Fact: just one out of every 10 AI projects actually make it into production. The number one reason why they fail is because simply throwing money at an AI won’t do. Other reasons include data that isn’t worth two dimes or the fact that data scientists aren’t used to sharing their expertise. Here are the three main roadblocks AI stumbles upon—and the solution not to fall into the trap yourself. Spoiler: creating AI applications on a collaborative platform will boost your chances of success and finally scale your technology.
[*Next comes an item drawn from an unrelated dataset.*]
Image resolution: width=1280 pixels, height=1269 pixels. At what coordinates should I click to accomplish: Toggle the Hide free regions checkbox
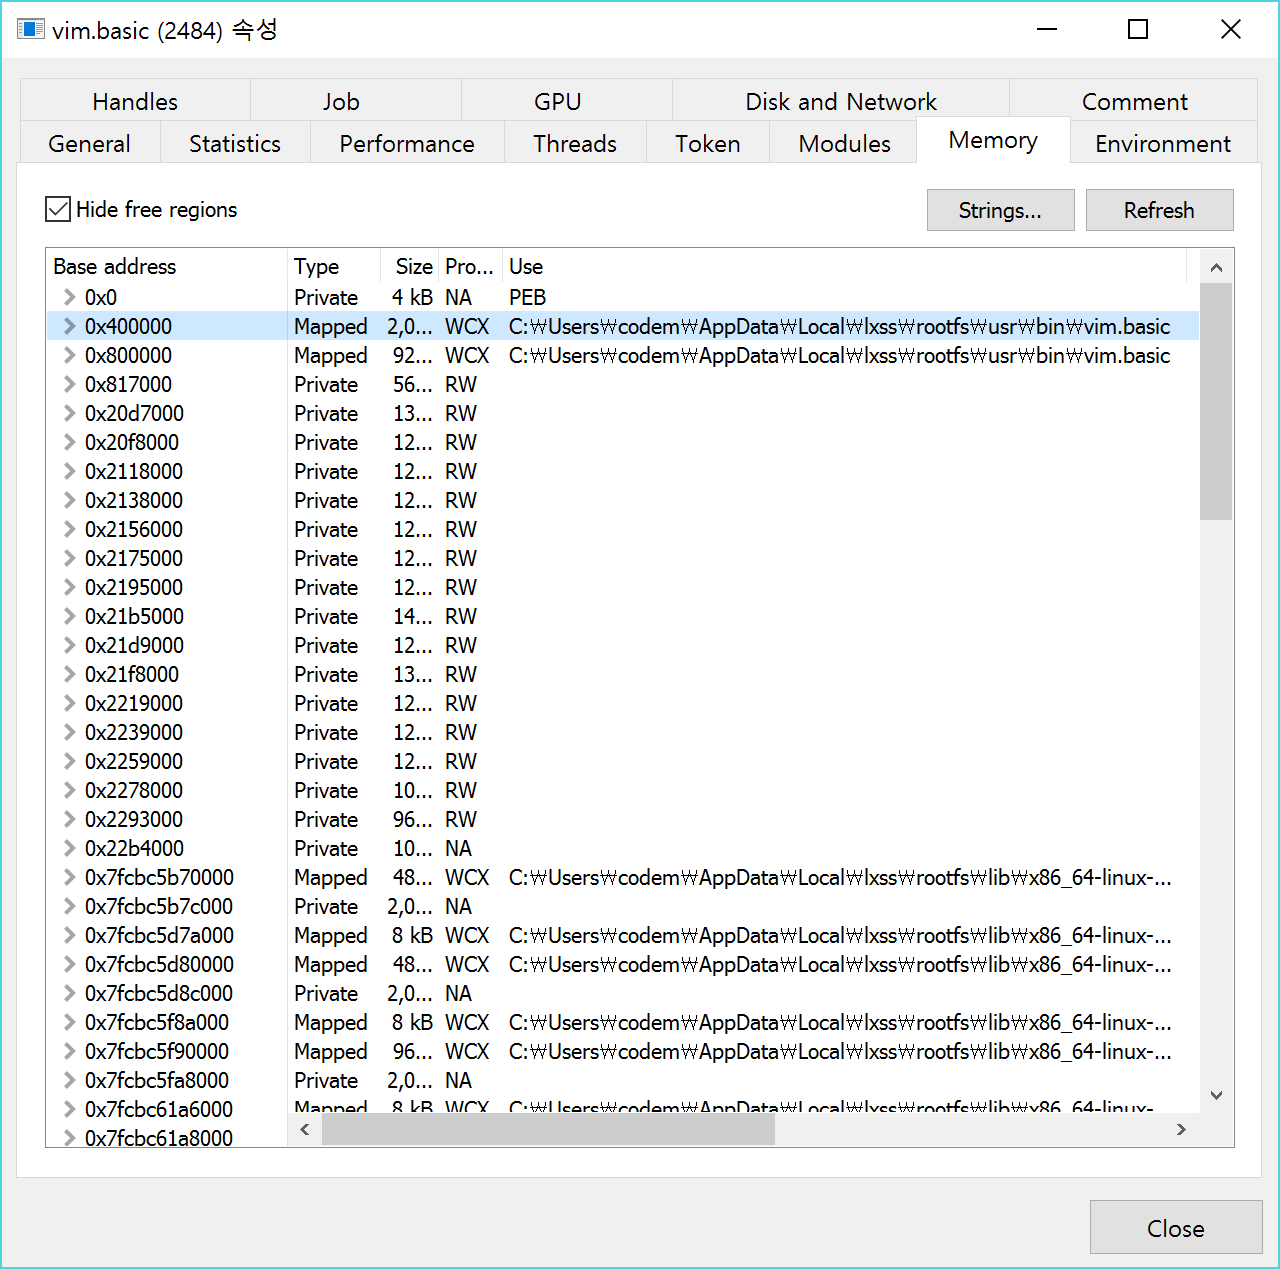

Have you ever seen the Monkey Business Illusion video? It shows six people passing around a ball. As a viewer (or test subject, as this is really a psychology test), your task is to count how many times the ball goes back and forth. Go ahead, watch it. We’ll bet you missed the gorilla walking by, or the backdrop curtain changing colour. Don’t fret it, you’re only human. You make mistakes.
But what about a waste plant operator mistaking an explosive gas bottle for common rubbish? Or an oncologist giving your MRI a low-risk evaluation when in fact it should have been instant surgery?

Algorithms are simply better at tirelessly spotting gas bottles than we are. Then again, humans are better at interpreting situations and deciding on next steps. Combine man and machine, and you’ve got yourself a winning team. So why does 90% of AI stay in the lab, never to get past the conceptual phase?

Reason #1: the data won’t do

The company responsible for waterways and roads in The Netherlands needed to find out why pedestrians repeatedly had accidents on drawbridges. They set up cameras to monitor the incidents, then trawled the data looking for answers.

They found out the AI system responsible for opening and closing the bridge had based its decisions on a single, changing pixel in the image it had been fed: the traffic light. If it went red, the bridge would close. When green, the bridge would open, regardless of any people still being on it. A human eye would spot the error in a heartbeat, but an AI needs training by a patient teacher, who understands that learning is a process and mistakes do happen. In other words: human interpretation is the driving force.

Reason #2: There’s little attention for maintenance

In the first wave of AI, data scientists were the heroes. They had the enormous mission to write algorithms and make them work. In the best case, their work left the concept stage and went live.
These days, data scientists are wanted everywhere, moving from one project to the next. They write the code and off they go, on to the next challenge.

This leaves a lot of gaps in the handover to other engineers or operators, who become responsible for keeping the machine spinning, as well as retraining it to recognise new products or defects.
If these engineers get stuck, their only option is to call the genius data wizard who set up the AI and knows the system inside out—but is by now knee-deep in another project. Not ideal if you’re looking for a quick fix, let alone a solution that scales.

Reason #3: Data scientists are solists

Many companies operate like silos.
Engineers have their own floor, data scientists are freelance and hardly ever come in, and operators are in another building, even.
Here’s the crux, though: if you want your AI to really take off and accelerate your business, you’ll need all of them to work together. A data scientist cannot write a production-grade algorithm without the input of an experienced operator. And the engineer cannot keep the engines running if he hasn’t followed what the data scientists have been up to or where the operators want to take their new tool next. If knowledge remains lodged in silos, AI won’t be the solution, unless it becomes the way to break down the barriers between departments.

It should be a conversation, really

The hattrick to tackle all these issues in one go is a collaborative platform. One in which operators with boots on the ground can train and retrain the AI. One in which they can do so through a user-friendly interface—the same one used by data scientists, in fact, and lets the latter talk in code while operators get a screen with straightforward actions.

What a collaborative platform does, is harness the knowledge of all stakeholders so they can do what they do best. It turns working with AI into a team sport. It allows both ends of the chain to talk to each other and actually understand what the other is saying, strengthening the bond between human and artificial intelligence. It shifts the bulk of the work from the data scientist to the operator, ensuring a proper hand-over. To boot, it gives operators the autonomy to address any hiccups further down the road.

Rather than operators, they’ll become AI teachers, training their model and watching it grow. Talk about keeping employees happy and machines productive!